Search code examples
amazon-web-servicesmachine-learningamazon-machine-learning

AWS Machine Learning Data


I'm using the AWS Machine Learning regression to predict the waiting time in a line of a restaurant, in a specific weekday/time. Today I have around 800k data.

Example Data:

restaurantID (rowID)weekDay (categorical)time (categorical)tablePeople (numeric)waitingTime (numeric - target)
1                               sun                              21:29                  2                                 23                                            
2                               fri                                 20:13                  4                                 43                                            
...


I have two questions:

1) Should I use time as Categorical or Numeric? It's better to split into two fields: minutes and seconds?

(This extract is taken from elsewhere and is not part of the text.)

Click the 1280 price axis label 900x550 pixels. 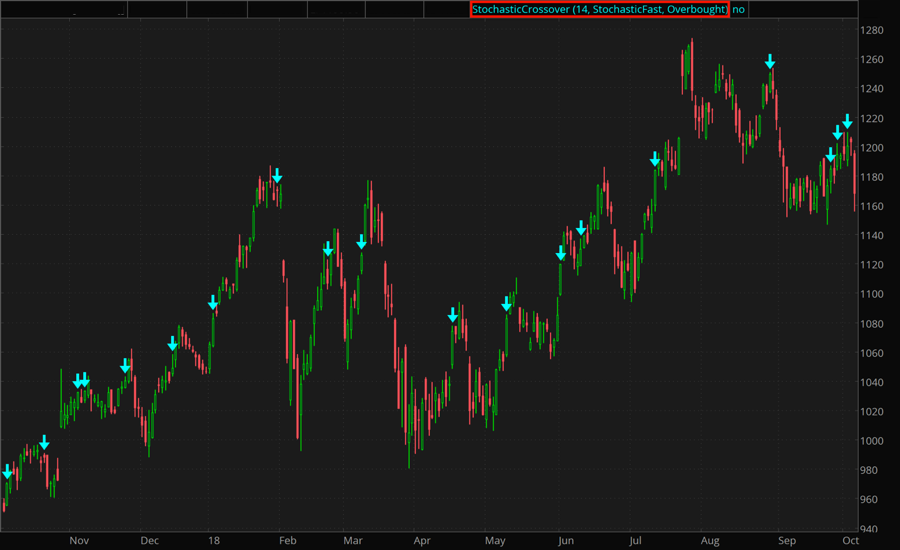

2) I would like in the same model to get the predictions for all my restaurants.

Example: I expected to send the rowID identifier and it returns different predictions, based on each restaurant data (ignoring others data).

I tried, but it's returning the same prediction for any rowID. Why?

Should I have a model for each restaurant?


Solution

  • There are several problems with the way you set-up your model

    1) Time in the form you have it should never be categorical. Your model treats times 12:29 and 12:30 as two completely independent attributes. So it will never use facts it learn about 12:29 to predict what's going to happen at 12:30. In your case you either should set time to be numeric. Not sure if amazon ML can convert it for you automatically. If not just multiply hour by 60 and add minutes to it. Another interesting thing to do is to bucketize your time, by selecting which half hour or wider interval. You do it by dividing (h*60+m) by some number depending how many buckets you want. So to try 120 to get 2 hr intervals. Generally the more data you have the smaller intervals you can have. The key is to have a lot of samples in each bucket.

    2) You should really think about removing restaurantID from your input data. Having it there will cause the model to over-fit on it. So it will not be able to make predictions about restaurant with id:5 based on the facts it learn from restaurants with id:3 or id:9. Having restaurant id there might be okay if you have a lot of data about each restaurant and you don't care about extrapolating your predictions to the restaurants that are not in the training set.

    3) You never send restaurantID to predict data about it. The way it usually works you need to pick what are you trying to predict. In your case probably 'waitingTime' is most useful attribute. So you need to send weekDay, time and number of people and the model will output waiting time.